This work aims to enhance the efficiency with which large language models leverage relational knowledge for analogical reasoning and semantic understanding. By employing causal mediation analysis to identify critical function vectors and fine-tuning them with a minimal set of word-pair examples, the approach significantly improves performance on relational word completion tasks. Furthermore, a composite function vector weighting and fusion mechanism is introduced to effectively support complex analogical reasoning. Integrating activation patching with function vector modulation, the method achieves substantial gains on cognitive science benchmarks and SAT-style analogy tasks. It not only boosts the accuracy of relational word decoding but also aligns closely with human judgments of semantic similarity, while simultaneously improving model interpretability.

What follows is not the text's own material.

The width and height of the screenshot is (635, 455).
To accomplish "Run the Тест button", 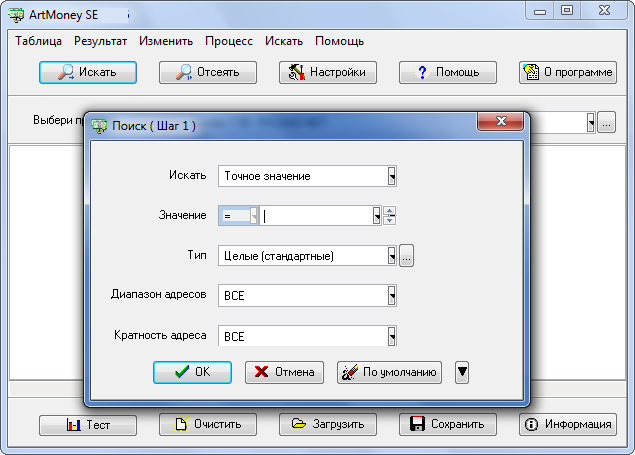I will 87,424.
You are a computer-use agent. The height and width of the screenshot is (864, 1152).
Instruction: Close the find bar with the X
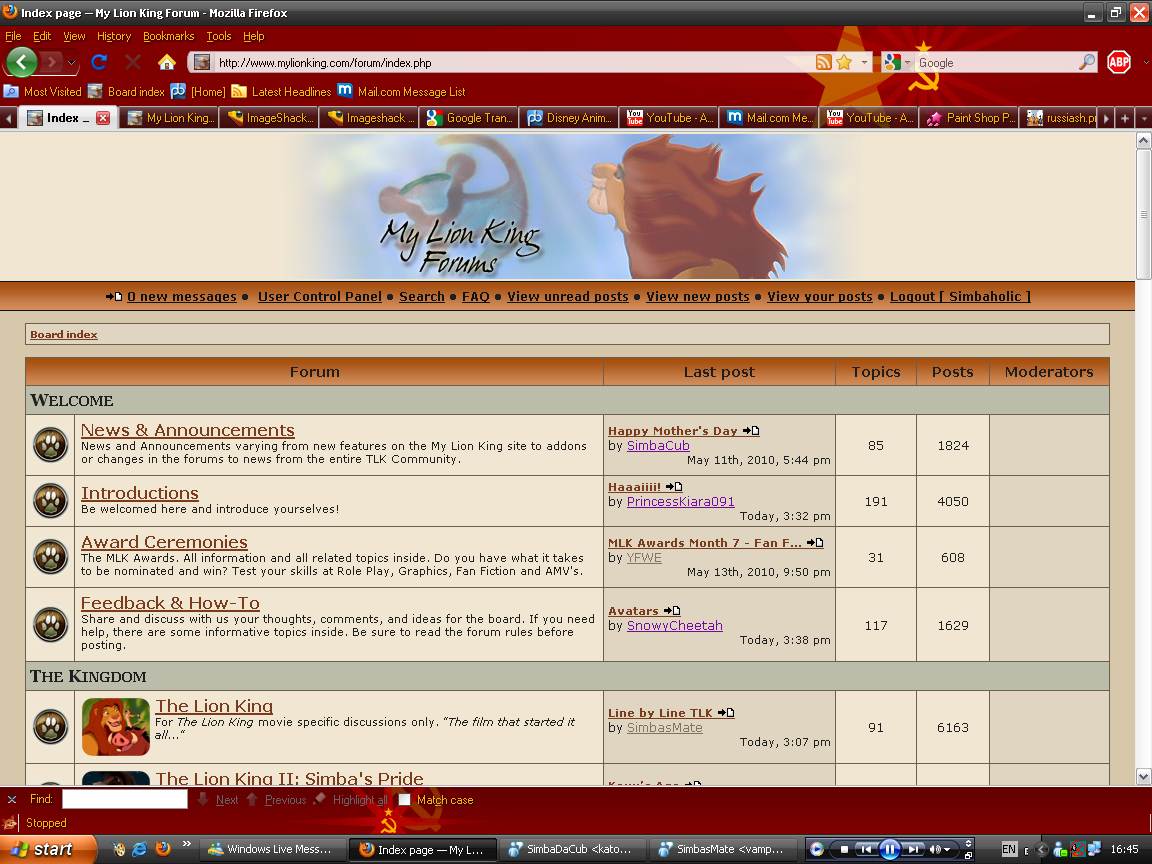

Representing relations between concepts is a core prerequisite for intelligent systems to make sense of the world. Recent work using causal mediation analysis has shown that a small set of attention heads encodes task representation in in-context learning, captured in a compact representation known as the function vector. We show that fine-tuning function vectors with only a small set of examples (about 20 word pairs) yields better performance on relation-based word-completion tasks than using the original vectors derived from causal mediation analysis. These improvements hold for both small and large language models. Moreover, the fine-tuned function vectors yield improved decoding performance for relation words and show stronger alignment with human similarity judgments of semantic relations. Next, we introduce the composite function vector - a weighted combination of fine-tuned function vectors - to extract relational knowledge and support analogical reasoning. At inference time, inserting this composite vector into LLM activations markedly enhances performance on challenging analogy problems drawn from cognitive science and SAT benchmarks. Our results highlight the potential of activation patching as a controllable mechanism for encoding and manipulating relational knowledge, advancing both the interpretability and reasoning capabilities of large language models.